In all, the revenue weakness and uncertainty regarding mortgage repurchase costs and litigation expenses have caused us to remain cautious regarding our earnings expectations for the balance of 2012 and for 2013. We now look for December-quarter and full-year 2012 share net of $0.13 and $0.35, respectively. For now, we are maintaining our 2013 earnings estimate of $0.80 a share.

Reflecting the challenging revenue climate and the prospect of continued relatively high mortgage and litigation costs, the stock still appears a bit too risky for most investors. And, although the company made progress in the September quarter complying with new stricter capital standards, we don't expect the dividend to be increased before 2014.

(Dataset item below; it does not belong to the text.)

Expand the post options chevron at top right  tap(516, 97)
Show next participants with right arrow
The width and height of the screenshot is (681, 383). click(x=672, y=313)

About The Company:Bank of America was formed by the merger of NationsBank with BankAmerica in September of 1998. As a financial holding company, it provides banking and financial services to individuals, corporations, and governments worldwide. Acquisitions over the years include FleetBoston Financial, MBNA, LaSalle Bank, Countrywide, and most recently, Merrill Lynch. In total, the bank has about 6,000 offices in 29 states & Wash. D.C.

At the time of this article’s writing, the author did not have positions in any of the companies mentioned.